What the task asks: Return the records exactly as they are.

--- START ---

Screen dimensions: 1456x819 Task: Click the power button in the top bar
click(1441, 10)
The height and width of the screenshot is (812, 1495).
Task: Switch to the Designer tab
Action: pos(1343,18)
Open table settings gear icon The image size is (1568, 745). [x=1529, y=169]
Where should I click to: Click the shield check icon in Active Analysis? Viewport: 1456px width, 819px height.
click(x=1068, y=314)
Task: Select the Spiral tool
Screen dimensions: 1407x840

--- END ---

Solved exercise:
Screen dimensions: 1456x819 Task: Click the power button in the top bar
click(1441, 10)
The height and width of the screenshot is (812, 1495).
Task: Switch to the Designer tab
Action: pos(1343,18)
Open table settings gear icon The image size is (1568, 745). [x=1529, y=169]
Where should I click to: Click the shield check icon in Active Analysis? Viewport: 1456px width, 819px height.
click(x=1068, y=314)
Task: Select the Spiral tool
Screen dimensions: 1407x840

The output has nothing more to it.